• [EXERCISE DIRECTIONS] Set down the entries once more, exactly as given.

[Stored items]
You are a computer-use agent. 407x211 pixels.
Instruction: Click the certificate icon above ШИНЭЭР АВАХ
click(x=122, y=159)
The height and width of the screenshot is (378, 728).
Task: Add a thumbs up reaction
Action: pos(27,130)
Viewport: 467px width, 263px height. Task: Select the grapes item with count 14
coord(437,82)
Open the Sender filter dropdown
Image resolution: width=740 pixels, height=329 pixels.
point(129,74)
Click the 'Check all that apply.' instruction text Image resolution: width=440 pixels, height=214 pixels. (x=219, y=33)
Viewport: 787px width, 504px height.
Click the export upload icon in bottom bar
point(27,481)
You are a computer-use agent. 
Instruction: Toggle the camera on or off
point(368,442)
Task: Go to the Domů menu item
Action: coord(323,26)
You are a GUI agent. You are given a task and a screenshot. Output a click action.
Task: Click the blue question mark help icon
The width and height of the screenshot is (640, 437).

• [RESPONSE FOR THIS EXERCISE]
You are a computer-use agent. 407x211 pixels.
Instruction: Click the certificate icon above ШИНЭЭР АВАХ
click(x=122, y=159)
The height and width of the screenshot is (378, 728).
Task: Add a thumbs up reaction
Action: pos(27,130)
Viewport: 467px width, 263px height. Task: Select the grapes item with count 14
coord(437,82)
Open the Sender filter dropdown
Image resolution: width=740 pixels, height=329 pixels.
point(129,74)
Click the 'Check all that apply.' instruction text Image resolution: width=440 pixels, height=214 pixels. (x=219, y=33)
Viewport: 787px width, 504px height.
Click the export upload icon in bottom bar
point(27,481)
You are a computer-use agent. 
Instruction: Toggle the camera on or off
point(368,442)
Task: Go to the Domů menu item
Action: coord(323,26)
You are a GUI agent. You are given a task and a screenshot. Output a click action.
Task: Click the blue question mark help icon
The width and height of the screenshot is (640, 437).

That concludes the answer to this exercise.